Should I Speak My Students’ Language?

Carol at ESL Lesson Plan recently reviewed an article about speaking your students’ language in class and it got me thinking. I agree that overall, it is better to stick to English only, especially as a teacher who has been hired at least in part because I’m not a speaker of the students’ language.

That said, there have definitely times in my own experience when speaking the local language was useful (or would have been useful).

The first beginners’ class I taught was during my second year of teaching in Sarajevo. I already had a fair amount of experience under my belt and was used to teaching only in English of course. The book was organized so as not to require translation, and at the end of the course, the students were extremely satisfied that they had gotten through the course completely in English.

I had studied their language for a year formally, and had nearly two years of practical experience using it, so I can safely say that while I could not have given instructions or detailed grammatical explanations in their language, I could have translated the English they were learning. It was useful for me, if someone had a question or wanted to check their understanding by translating, to be able to just confirm if they’d gotten it right by nodding if they asked in their language.

But in the two-month, 32-hour course, I probably spoke in their language on two or three occasions.

In Chicago, where I taught multi-lingual groups, there were definitely situations where one student just had no clue what to do. The others did, so I don’t think it was just poor instructions on my part; for whatever reason, that one student just took longer to “get” what the others were already doing. In these cases, it might be useful to be able to explain…but in a multi-lingual class this would entail knowing the basics of a wide variety of languages, which, even for a language teacher, is often just not possible.

I’d also add that local teachers – or native English speaker teachers who speak the local language well – are sometimes put in an awkward position: even if they try to teach completely in English, as many schools advertise and run their English classes, students may expect them to translate and come to rely on that.

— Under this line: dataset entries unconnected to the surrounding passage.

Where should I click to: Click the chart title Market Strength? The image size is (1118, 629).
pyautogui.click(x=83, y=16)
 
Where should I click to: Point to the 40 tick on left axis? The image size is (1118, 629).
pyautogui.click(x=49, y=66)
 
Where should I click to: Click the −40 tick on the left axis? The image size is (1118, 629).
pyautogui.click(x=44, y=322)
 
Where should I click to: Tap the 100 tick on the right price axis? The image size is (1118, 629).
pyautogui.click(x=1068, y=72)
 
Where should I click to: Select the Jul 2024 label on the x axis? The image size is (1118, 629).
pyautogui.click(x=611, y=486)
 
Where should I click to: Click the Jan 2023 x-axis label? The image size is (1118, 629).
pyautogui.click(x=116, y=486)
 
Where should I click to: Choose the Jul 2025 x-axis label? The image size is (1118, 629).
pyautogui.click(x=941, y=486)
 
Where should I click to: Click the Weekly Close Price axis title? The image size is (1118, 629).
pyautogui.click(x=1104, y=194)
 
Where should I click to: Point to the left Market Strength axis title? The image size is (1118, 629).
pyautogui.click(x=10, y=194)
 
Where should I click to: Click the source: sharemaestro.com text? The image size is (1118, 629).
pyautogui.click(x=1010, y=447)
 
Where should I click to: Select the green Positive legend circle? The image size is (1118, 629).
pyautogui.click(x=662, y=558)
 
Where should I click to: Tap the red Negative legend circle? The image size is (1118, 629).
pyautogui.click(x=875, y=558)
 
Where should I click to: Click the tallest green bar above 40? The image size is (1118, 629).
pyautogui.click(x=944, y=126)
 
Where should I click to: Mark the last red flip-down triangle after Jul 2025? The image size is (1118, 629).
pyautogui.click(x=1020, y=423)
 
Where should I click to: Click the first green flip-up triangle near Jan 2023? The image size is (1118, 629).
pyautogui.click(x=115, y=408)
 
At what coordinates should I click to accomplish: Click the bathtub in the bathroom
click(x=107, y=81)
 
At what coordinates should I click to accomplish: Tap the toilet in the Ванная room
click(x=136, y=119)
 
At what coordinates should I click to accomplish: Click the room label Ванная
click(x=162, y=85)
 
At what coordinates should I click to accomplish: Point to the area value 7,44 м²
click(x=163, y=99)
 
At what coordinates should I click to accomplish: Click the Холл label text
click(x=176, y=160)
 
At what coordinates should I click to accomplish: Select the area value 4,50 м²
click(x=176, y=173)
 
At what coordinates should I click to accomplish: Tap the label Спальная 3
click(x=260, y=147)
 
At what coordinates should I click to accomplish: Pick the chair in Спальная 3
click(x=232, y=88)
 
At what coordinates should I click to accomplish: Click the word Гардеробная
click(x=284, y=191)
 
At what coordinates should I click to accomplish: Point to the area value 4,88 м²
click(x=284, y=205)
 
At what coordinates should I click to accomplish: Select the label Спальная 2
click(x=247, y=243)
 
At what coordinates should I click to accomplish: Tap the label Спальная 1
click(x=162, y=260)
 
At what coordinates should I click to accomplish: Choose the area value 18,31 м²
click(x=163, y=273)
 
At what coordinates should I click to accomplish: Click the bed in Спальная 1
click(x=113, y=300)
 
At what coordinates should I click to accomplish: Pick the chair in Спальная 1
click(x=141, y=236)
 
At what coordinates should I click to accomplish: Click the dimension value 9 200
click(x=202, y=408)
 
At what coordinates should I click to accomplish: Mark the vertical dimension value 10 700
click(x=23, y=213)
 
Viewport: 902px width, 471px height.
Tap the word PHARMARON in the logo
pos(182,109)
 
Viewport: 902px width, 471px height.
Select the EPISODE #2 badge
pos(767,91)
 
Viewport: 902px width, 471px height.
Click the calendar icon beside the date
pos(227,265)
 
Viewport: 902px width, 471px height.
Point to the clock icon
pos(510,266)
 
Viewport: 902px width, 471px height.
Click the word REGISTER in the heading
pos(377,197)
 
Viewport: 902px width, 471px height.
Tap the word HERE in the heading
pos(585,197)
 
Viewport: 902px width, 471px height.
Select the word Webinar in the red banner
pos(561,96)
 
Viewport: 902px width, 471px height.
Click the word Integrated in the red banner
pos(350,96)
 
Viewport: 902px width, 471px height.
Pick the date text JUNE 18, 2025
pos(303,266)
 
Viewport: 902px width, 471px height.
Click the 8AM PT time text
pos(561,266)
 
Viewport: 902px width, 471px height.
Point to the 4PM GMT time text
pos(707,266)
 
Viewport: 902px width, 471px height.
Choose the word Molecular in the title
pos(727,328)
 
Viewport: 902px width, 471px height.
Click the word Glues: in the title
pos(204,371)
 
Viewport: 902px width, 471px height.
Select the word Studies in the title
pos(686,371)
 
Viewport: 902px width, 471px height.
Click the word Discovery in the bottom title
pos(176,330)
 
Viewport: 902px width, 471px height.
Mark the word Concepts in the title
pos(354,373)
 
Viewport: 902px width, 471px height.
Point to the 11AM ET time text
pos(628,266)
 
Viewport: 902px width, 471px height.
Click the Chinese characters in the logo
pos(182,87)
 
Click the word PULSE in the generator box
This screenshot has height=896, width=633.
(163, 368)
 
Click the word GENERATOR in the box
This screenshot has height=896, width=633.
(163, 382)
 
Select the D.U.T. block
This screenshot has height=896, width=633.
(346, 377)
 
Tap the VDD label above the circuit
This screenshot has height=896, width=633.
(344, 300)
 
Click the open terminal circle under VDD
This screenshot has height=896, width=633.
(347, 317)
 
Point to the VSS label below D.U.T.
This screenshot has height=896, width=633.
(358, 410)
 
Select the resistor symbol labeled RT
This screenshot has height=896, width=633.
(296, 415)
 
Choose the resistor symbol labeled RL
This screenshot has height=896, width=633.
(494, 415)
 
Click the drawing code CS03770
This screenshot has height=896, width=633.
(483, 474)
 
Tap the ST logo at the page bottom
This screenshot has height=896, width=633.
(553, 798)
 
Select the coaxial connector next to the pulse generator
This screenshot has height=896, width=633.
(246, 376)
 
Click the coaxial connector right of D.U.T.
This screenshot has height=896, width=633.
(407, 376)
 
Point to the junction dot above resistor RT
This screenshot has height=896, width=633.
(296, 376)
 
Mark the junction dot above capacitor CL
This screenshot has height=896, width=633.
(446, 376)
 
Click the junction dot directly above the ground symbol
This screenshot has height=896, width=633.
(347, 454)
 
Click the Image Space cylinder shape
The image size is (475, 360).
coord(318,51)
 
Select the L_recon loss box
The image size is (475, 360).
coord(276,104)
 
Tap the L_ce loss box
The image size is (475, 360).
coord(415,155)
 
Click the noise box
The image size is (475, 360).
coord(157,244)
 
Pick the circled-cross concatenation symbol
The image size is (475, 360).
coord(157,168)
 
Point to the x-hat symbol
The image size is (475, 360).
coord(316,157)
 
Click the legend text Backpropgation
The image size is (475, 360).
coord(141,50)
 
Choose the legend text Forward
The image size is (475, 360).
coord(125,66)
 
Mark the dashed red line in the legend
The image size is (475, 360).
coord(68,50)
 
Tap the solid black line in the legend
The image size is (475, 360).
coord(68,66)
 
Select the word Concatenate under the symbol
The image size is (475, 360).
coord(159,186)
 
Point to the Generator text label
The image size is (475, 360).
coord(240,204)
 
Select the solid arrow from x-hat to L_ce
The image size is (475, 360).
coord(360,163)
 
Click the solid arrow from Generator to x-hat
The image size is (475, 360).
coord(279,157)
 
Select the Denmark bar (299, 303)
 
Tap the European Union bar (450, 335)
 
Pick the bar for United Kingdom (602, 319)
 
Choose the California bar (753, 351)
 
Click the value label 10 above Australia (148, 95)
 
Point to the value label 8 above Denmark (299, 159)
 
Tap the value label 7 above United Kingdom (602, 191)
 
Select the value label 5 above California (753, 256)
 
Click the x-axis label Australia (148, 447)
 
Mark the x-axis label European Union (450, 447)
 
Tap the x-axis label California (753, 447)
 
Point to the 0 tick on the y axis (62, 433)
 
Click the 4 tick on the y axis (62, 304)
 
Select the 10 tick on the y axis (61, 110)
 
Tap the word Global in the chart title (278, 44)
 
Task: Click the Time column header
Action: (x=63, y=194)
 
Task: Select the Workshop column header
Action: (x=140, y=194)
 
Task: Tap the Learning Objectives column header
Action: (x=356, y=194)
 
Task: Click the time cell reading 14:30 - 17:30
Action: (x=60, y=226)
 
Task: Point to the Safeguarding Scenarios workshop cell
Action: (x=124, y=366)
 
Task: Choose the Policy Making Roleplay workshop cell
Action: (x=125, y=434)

It is much harder (not to mention potentially interpreted as ruder) to say “I refuse to tell you in your language” than it is to say “I’m sorry, I just can’t tell you in your language” – even in cases when it seems clear that doing a task without translating is advantageous.

Ultimately, I think the best answer is somewhere in the middle: I wouldn’t say speaking your students’ language is an absolute necessity or a horrible mistake. If you really need to do it, great, and if you can manage without even better.